Çavuşoğlu, gelecek süreçte mevkidaşı bin Ferhan'ı, Türkiye'ye davet ettiğini ve görüşmeleri sürdüreceklerini dile getirerek, böylelikle Suudi Arabistan ile Türkiye arasındaki ilişkilerin daha güçlü bir şekilde tesis edilmesi konusunda gerekli çalışmaların yapılacağının altını çizdi.
‘Suudi Arabistan ile başlangıç adımı atıldı’
Sputnik’e değerlendirmelerde bulunan emekli Büyükelçi Uluç Özülker, Türk dış politikasındaki değişime ve bunun Suudi Arabistan’la ilişkilere yansımasına şöyle dikkat çekti:
“Türkiye, komşuları ve Körfez’e kadar uzanan bölgede oldukça ihtilaflı bir politika güdüyordu. Buna karşılık son dönemde daha bir zeytin dalı politikasında yola çıkmaya başladı. Buradaki ilişkilerini yeniden rayına oturtmak, düzeltmek ve iyi komşuluk kapsamı içine almak için politikasını değiştirdi. Dolayısıyla Suudi Arabistan’la da özellikle Kaşıkçı cinayeti ile birlikte ortaya çıkan durumundan sonra ilişkilerde araya çok ciddi bir mesafe girmişti. Suudi Arabistan’la ilişkilerde de olabildiğince normale döndürecek şekilde bir adım atıldı. Bu, olumlu bir gelişmedir. Çünkü Türkiye’nin komşuları ve Doğu Akdeniz de dâhil olmak üzere yakın çevresiyle ilişkilerini düzeltmiş olması sadece kendi çıkarına değil, aynı zamanda bölgede barışın yerleşebilmesi yönünde atılacak adımlarda da çok önemli bir destek ve aynı zamanda bir avantaj teşkil ediyor. Geçmişte yaşanmış olan olayların çok süratle her şeyin güllük gülistanlık, hiçbir şey olmamış gibi bir noktaya gelmesini beklemek de çok doğru değil. Bunlar ileride daha yeni ve ileri adımların atılabileceği başlangıçlar olarak değerlendirilmelidir. Suudi Arabistan’la da bu adım atıldı ve diyalog geliştiği ölçüde ilişkilerin daha ileri götürülebileceğinden eminim.”
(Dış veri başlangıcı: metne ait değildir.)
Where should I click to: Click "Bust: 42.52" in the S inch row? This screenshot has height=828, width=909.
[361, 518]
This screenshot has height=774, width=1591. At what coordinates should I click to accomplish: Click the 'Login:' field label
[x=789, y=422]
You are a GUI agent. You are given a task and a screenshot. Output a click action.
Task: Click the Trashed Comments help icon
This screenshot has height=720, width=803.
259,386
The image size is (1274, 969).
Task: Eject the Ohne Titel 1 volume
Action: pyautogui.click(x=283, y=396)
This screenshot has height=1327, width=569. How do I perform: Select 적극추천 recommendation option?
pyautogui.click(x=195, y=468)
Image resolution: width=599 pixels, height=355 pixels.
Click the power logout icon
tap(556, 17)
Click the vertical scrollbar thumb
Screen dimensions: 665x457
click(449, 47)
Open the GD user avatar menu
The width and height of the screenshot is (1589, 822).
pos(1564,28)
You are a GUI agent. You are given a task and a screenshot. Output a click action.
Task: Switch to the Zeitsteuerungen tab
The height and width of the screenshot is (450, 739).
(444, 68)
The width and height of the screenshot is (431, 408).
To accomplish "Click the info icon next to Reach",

‘Dış ilişkilerde aşk yok, çıkar vardır’
“Önce diyalogun oluşturulmasına ihtiyaç var. Bu diyalogu kurmadan bir şeyi çözmek veya bir yere götürmek mümkün değil” diyen Özülker, doğru dış politikanın nasıl kurulması gerektiğine dair ise şunları ifade etti:
“Hayatta hiçbir şey ebedi değil. Hiçbir şey de bu manada duygusallıkla bir yere götürülemiyor. Dolayısıyla bazen gerçekçi olmak ve bu kapsam içinde de ilişkileri özellikle daha iyiye götürebilmek için çıkarları ön plana alan bir politika gütmek de gerekli olabiliyor. Aynı durum Mısır’la da oldu. Sisi karşısında Mursi’yi destekleyerek karşı çıktık. Orada da bu değişimi görüyoruz. Hatta Filistin davası çok ciddi şekilde herkesin başını ağrıtırken İsrail’le dahi el altından görüşmelerin başlatıldığını dair haberler çıktı. Herkese düşmanlıkla yaklaşarak devam etmek hiç kimseye yarar sağlamıyor. Çok net ortaya çıktığı için bazı şeyleri gerçekçi ve karşılıklı çıkar politikası üzerine inşa edilmiş adımlar atılması politikanın bir gereğidir. İngilizlerin meşhur bir sözü var; dış ilişkilerde aşk yok, çıkar vardır.”
‘Suriye ile de ilişkiler düzeltilmeli’
Türkiye, dış politikasındaki değişimle birçok ülkeyle ilişkilerini normalleştirmeye yönelik adımlar attı ve bunların devamı da geliyor. Ancak sınır komşusu Suriye ile bu konuda henüz bir adım atılmış değil. Uluç Özülker’e göre, Türkiye’nin Suriye ile de ilişkilerini düzeltmesi gerekiyor:
“Bir dönem Türkiye ile Suriye arasında bakanlıklar toplantılarını birlikte yapabilecek kadar ileri giden bir ilişki modeli vardı. O gün de Esad yönetimdeydi. Dolayısıyla eğer karşılıklı bir çıkar varsa bu ilişkinin orada da hayat bulması gerekiyor. Duygusallık dış politikanın bir ögesi, bir parçası olamaz. Duygusallık bir noktaya kadar götürür ve tıkanır. Esas itibarıyla dün dündür, bugün bugündür diye bakmak lazım. Suriye ile ilişkiler düzeltilebildiği ölçüde, PKK/YPG konusunda ABD’nin aleyhtar politikalarından bir noktada vazgeçmesini sağlayabilecek bir baskı da oluşturulur. Unutmayalım ki Suriye de kendi toprak bütünlüğü ve egemenliği içinde mütalaa edilmelidir ve Türkiye de Suriye’nin toprak bütünlüğünü savunan ülkelerden biridir.”